CXCALC crashing with large files

User 19b92665cf

06-04-2005 12:29:43

I'm using cxcalc to calculate properties for SD files. The command line format I'm using is:





$CHEMAXON/cxcalc file.sdf -o file.prop acceptor donor logp mass psa rotatablebondcount





The SDFiles being used are created by MOLCONVERT from a SMILES file. It works fine for a small file (few thousand structures) but for bigger files I get Java exceptions:





(for file 1....)





Exception in thread "main" java.lang.ArrayIndexOutOfBoundsException: 3


at chemaxon.formats.MolConverter.parseOutFile(Unknown Source)


at chemaxon.formats.MolConverter.createMolConverter(Unknown Source)


at chemaxon.formats.MolConverter.main(Unknown Source)





(for file 2...)





Exception in thread "main" java.lang.OutOfMemoryError: Java


heap space





Any idea what might be happening or how to correct it? The machine I'm using has 640MB of RAM as well as swap space set up.





Thanks!





David

ChemAxon fb166edcbd

07-04-2005 12:55:00

I tested this with a 10000 molecule SDF file and it worked OK although it was very slow (about 3 hours). Could you upload some test files for both problems?

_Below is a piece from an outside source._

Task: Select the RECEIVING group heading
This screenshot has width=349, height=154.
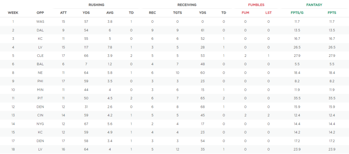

Since the molecules are read and processed one-by-one (only one molecule and corresponding data is kept in memory at a time) I guess that your files may contain some specific molecules causing these problems by themselves and it is not the number of molecules that matters.

User 19b92665cf

07-04-2005 13:42:29

OK, thanks. The gzipped file is 16MB (it's the NCI dataset), available for download from:





http://www.informatics.indiana.edu/djwild/files/nci_struct.sdf.gz





This is the one which is giving the "out of memory" error. I'm running under Red Hat 9.0 with a Celeron processor and 640MB memory.





David

ChemAxon fb166edcbd

08-04-2005 01:04:53

I started to test it with this file and I could process 47597 molecules without problem but again it took me hours. Could you check your output file for the index of the last molecule processed before the OutOfMemoryError? (The molecule index is written in the first output column.) I am thinking of extracting the relevant part of this huge file to reproduce the problem faster.

User 19b92665cf

09-04-2005 02:35:31

I just tried running it again. It ran for a few hours, then came up with the error:





Exception in thread "main" java.lang.OutOfMemoryError: Java heap space





When the error occured, the output file was 77.651 lines long, indicating the problem is with structure 77,650:





O=P(CC1=CC=CC=C1)(CC2=CC=CC=C2)P(CC3=CC=CC=C3)CC4=CC=CC=C4 98940





Just in case I got that wrong, here is the same line with the two structures above and below it:





CC(=NNC(N)=N)C1=NC(=CC=C1)C(C)=NNC(N)=N.O[N+]([O-])=O 98939


O=P(CC1=CC=CC=C1)(CC2=CC=CC=C2)P(CC3=CC=CC=C3)CC4=CC=CC=C4 98940


CP1CCC(O)(CC1)C2=CC=CC=C2 98941





Running cxcalc on these structures seems to work fine for me. I should add that I'm using cxcalc v3.5.5





Any ideas?





Thanks





David

ChemAxon fb166edcbd

11-04-2005 12:25:44

We could produce the out-of-memory error with molecule 77671 (m.smiles):


B12B34B56B378B149B2%10B79%11B58%12B6%13%14B%15%16B%17%18B%19B%20%21B%17%19%22B%15%18%23B%20%22%24B%13%16%23B%10%11%12%14%21%24





cxcalc acceptor donor logp mass psa rotatablebondcount m.smiles


Exception in thread "main" java.lang.OutOfMemoryError





and it seems that our ring-search algorithm fails in this case.


We will investigate this problem.

User 19b92665cf

11-04-2005 16:52:15

OK, look forward to hearing back - thanks for looking into it!